# Written exercise:
Reproduce the lines below without alteration, starting at the line that contains "Click the 'Custom integration' label text" and stopping after the line that contains "coord(874,221)".
####################
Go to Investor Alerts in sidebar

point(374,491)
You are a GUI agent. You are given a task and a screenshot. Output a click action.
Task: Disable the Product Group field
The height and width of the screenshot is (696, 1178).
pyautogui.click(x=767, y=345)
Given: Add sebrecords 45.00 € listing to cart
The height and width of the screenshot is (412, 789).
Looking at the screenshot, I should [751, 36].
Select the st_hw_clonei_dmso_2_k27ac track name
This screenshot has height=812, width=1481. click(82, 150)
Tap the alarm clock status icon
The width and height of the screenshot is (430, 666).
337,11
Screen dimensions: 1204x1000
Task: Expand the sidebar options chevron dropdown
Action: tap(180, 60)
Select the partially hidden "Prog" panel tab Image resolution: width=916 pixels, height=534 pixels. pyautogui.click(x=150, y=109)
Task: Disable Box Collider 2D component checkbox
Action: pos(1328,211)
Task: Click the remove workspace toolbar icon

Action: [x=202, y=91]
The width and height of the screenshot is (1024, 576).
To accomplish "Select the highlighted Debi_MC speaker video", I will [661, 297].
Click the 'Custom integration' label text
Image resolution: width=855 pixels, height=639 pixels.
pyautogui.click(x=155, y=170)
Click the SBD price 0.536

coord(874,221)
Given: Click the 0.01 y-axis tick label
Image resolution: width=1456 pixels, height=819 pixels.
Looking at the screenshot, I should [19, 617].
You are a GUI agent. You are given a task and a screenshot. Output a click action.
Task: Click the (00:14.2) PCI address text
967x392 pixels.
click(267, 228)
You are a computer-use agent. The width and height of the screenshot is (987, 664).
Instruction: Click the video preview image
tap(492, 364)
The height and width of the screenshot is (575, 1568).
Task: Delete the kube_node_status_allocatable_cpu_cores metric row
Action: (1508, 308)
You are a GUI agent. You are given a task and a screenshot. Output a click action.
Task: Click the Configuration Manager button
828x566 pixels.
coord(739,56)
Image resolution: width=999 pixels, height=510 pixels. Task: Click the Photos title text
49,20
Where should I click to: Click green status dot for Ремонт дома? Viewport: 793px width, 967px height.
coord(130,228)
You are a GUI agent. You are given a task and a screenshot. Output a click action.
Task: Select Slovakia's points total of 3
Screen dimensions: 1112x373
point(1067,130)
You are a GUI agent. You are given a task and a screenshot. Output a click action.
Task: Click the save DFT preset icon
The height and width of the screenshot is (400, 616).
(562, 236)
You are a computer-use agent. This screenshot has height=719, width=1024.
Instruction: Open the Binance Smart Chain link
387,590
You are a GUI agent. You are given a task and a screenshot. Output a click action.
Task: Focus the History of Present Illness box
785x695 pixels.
####################
# Result below:
Click the 'Custom integration' label text
Image resolution: width=855 pixels, height=639 pixels.
pyautogui.click(x=155, y=170)
Click the SBD price 0.536

coord(874,221)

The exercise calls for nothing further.